An Indonesian submarine that went missing off the coast of Bali has sunk, the country’s navy said yesterday, dashing hopes that its 53 crew would be saved.
The navy’s chief said a search party had recovered fragments from the KRI Nanggala 402, including items from inside the vessel, whose oxygen reserves were already believed to have run out.
Warships, planes and hundreds of military personnel have been searching for the stricken vessel. Authorities had said the German-built craft was equipped with enough oxygen for only three days after losing power.
Photo: EPA-EFE
That deadline passed early yesterday.
“We have raised the status from submiss to subsunk,” navy chief Yudo Margono told reporters, adding that the retrieved items could not have come from another vessel.

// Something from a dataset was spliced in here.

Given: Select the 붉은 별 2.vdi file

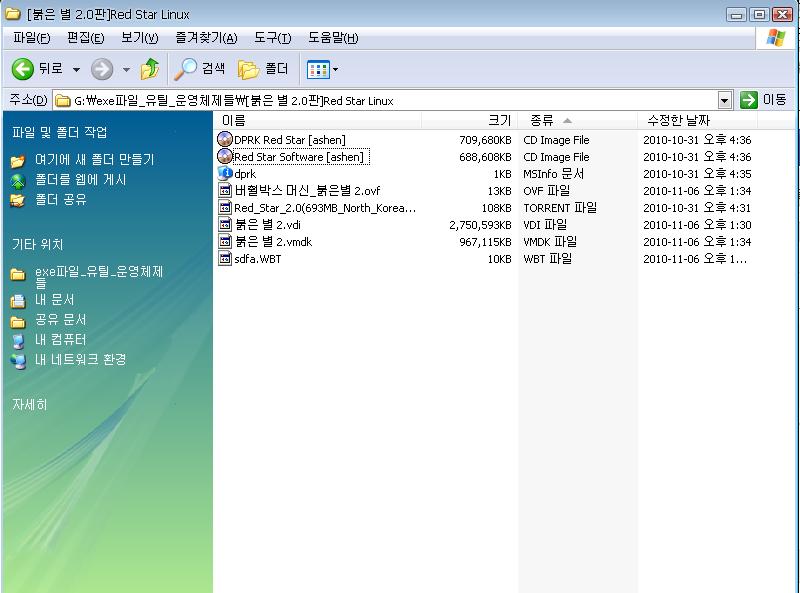Looking at the screenshot, I should pyautogui.click(x=266, y=225).
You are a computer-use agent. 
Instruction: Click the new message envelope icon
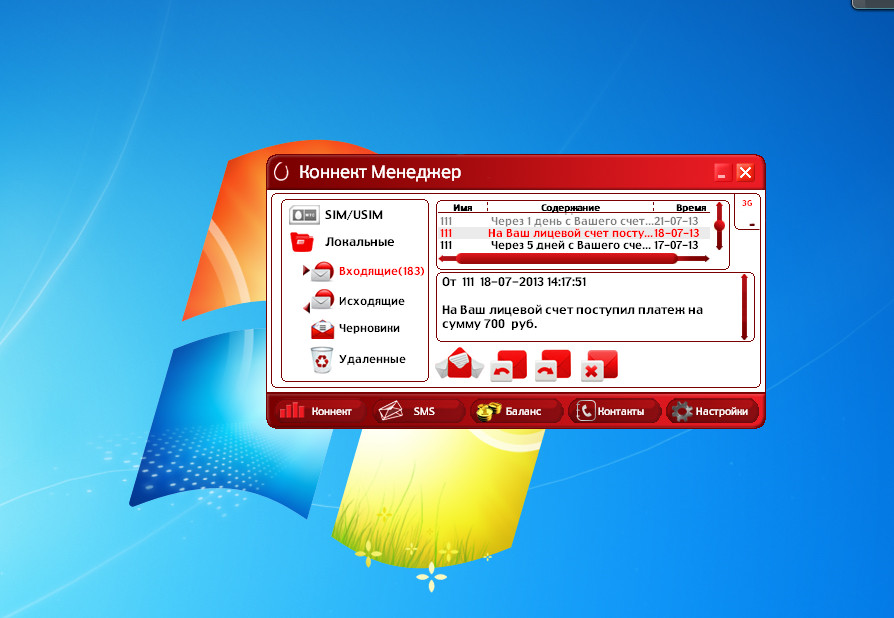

“[The items] would not have come outside the submarine if there was no external pressure or without damage to its torpedo launcher,” he said.
Navy officials displayed several items including a piece of a torpedo and a bottle of grease used to lubricate a submarine’s periscope.
They also found a prayer mat used by Muslims.
The submarine — one of five in Indonesia’s fleet — disappeared early on Wednesday during live torpedo training exercises off the Indonesian holiday island.
An oil spill spotted where the submarine was thought to have submerged pointed to possible fuel-tank damage, fanning fears of a deadly disaster.
There were concerns that the submarine could have been crushed by water pressure if it sank to depths reaching 700m — well below what it was built to withstand.
The vessel was scheduled to conduct the training exercises when it asked for permission to dive.
It lost contact shortly after.
Authorities have not offered possible explanations for the submarine’s sudden disappearance or commented on questions about whether the decades-old vessel was overloaded.
The military has said the submarine, delivered to Indonesia in 1981, was seaworthy.